Ascoli65 ..when you submit your 9 -page paper to Physics A

you will need decent data not

photoshopped blurry videos and skewed figures.

a coherent layout...would be an advantage

also a real name will be essential

assertions such as +/- X is much smaller than 3 will need to be justified.

inter alia inter alia inter alia

Otherwise you are wasting your time.

• Ascoli65 ..when you submit your 9 -page paper to Physics A

you will need decent data not

photoshopped blurry videos and skewed figures.

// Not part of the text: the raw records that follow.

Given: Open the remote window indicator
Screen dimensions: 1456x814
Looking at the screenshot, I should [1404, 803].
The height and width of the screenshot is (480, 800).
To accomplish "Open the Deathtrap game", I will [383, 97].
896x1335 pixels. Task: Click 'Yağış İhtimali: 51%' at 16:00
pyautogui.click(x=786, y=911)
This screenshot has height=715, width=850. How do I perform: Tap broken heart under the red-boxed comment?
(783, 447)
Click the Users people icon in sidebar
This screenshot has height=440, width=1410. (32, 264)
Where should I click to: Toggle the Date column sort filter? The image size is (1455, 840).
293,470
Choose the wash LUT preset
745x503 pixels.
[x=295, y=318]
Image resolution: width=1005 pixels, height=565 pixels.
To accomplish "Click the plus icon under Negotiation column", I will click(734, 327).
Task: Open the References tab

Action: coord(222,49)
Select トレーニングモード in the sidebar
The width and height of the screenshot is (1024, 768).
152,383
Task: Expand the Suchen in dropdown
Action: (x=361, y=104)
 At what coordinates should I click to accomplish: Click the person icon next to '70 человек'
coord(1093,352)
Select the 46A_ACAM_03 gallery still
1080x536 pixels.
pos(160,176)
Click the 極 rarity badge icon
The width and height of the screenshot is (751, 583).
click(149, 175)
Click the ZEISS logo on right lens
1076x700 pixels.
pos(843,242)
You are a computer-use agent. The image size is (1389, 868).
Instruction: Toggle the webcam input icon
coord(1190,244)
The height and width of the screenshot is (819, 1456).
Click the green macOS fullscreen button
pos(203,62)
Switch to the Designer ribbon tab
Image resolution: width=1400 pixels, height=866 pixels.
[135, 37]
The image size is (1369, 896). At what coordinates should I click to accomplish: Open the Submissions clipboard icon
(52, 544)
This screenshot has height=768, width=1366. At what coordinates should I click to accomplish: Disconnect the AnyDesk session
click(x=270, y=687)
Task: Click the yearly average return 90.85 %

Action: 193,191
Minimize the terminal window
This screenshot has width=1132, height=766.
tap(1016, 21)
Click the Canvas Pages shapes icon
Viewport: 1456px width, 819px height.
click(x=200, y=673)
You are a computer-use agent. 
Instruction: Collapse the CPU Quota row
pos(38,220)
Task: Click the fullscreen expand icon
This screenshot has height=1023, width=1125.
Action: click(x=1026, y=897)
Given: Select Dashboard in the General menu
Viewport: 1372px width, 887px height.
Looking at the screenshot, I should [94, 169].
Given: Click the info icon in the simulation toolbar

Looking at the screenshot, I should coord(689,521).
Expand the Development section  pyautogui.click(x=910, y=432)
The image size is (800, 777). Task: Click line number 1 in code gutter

I'm not submitting a paper to Physics A and I already answered to you.

The indecent data I'm dealing with are those reported in the F&P documents.

• Well, I think I'm getting tired of this discussion and will soon move on.

But Ascoli, is this issue really important?

F&P calculated some 385% excess heat in the 10 last minutes in this paper.

So... what If they really where wrong and had less water at the start of last 10 minutes and much lower excess heat.......like 20% ? ...or lower ....10%..... ? Well still higher than measured at lower temperatures.

But does it really matter?

Is the excess heat or power density the real issue? Or is it the science behind these heat Events?

I mean, to me , which have known cold fusion since the mid 90's, the important fact of cold fusion was the sudden heat bursts that suddenly occured and just as sudden dissapeared during long periods of electrolysis in F&P cells.

The paper Ascoli brings up I noticed later and found it interesting that excess heat seemed to increase at higher temperatures, but I did not really think of it then and not now as the most important paper in CF history.

Fleischmann himself thought his most important paper was the 54+ Pages 1990 paper, which has survived the test of time ever since.